● **Required action**
Print all the records below, word for word and in full.

● **Data shown**
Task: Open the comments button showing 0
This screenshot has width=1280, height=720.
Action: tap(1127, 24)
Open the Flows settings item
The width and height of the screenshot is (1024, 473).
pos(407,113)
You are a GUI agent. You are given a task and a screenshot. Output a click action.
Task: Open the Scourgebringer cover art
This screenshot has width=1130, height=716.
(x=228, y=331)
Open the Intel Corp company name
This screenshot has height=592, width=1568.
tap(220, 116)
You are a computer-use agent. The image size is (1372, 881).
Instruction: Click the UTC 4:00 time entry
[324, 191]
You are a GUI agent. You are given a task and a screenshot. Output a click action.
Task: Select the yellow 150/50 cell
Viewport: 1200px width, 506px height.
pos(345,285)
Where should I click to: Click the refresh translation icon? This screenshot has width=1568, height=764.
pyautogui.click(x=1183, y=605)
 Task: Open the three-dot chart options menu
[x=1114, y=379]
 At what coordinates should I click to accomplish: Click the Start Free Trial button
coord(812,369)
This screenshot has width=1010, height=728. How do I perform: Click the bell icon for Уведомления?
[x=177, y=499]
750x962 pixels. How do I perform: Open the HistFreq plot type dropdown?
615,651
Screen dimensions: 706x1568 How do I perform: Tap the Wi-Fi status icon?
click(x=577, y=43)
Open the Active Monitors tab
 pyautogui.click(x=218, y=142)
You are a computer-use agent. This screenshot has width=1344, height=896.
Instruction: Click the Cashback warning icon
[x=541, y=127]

● **Answer to the problem**
Task: Open the comments button showing 0
This screenshot has width=1280, height=720.
Action: tap(1127, 24)
Open the Flows settings item
The width and height of the screenshot is (1024, 473).
pos(407,113)
You are a GUI agent. You are given a task and a screenshot. Output a click action.
Task: Open the Scourgebringer cover art
This screenshot has width=1130, height=716.
(x=228, y=331)
Open the Intel Corp company name
This screenshot has height=592, width=1568.
tap(220, 116)
You are a computer-use agent. The image size is (1372, 881).
Instruction: Click the UTC 4:00 time entry
[324, 191]
You are a GUI agent. You are given a task and a screenshot. Output a click action.
Task: Select the yellow 150/50 cell
Viewport: 1200px width, 506px height.
pos(345,285)
Where should I click to: Click the refresh translation icon? This screenshot has width=1568, height=764.
pyautogui.click(x=1183, y=605)
 Task: Open the three-dot chart options menu
[x=1114, y=379]
 At what coordinates should I click to accomplish: Click the Start Free Trial button
coord(812,369)
This screenshot has width=1010, height=728. How do I perform: Click the bell icon for Уведомления?
[x=177, y=499]
750x962 pixels. How do I perform: Open the HistFreq plot type dropdown?
615,651
Screen dimensions: 706x1568 How do I perform: Tap the Wi-Fi status icon?
click(x=577, y=43)
Open the Active Monitors tab
 pyautogui.click(x=218, y=142)
You are a computer-use agent. This screenshot has width=1344, height=896.
Instruction: Click the Cashback warning icon
[x=541, y=127]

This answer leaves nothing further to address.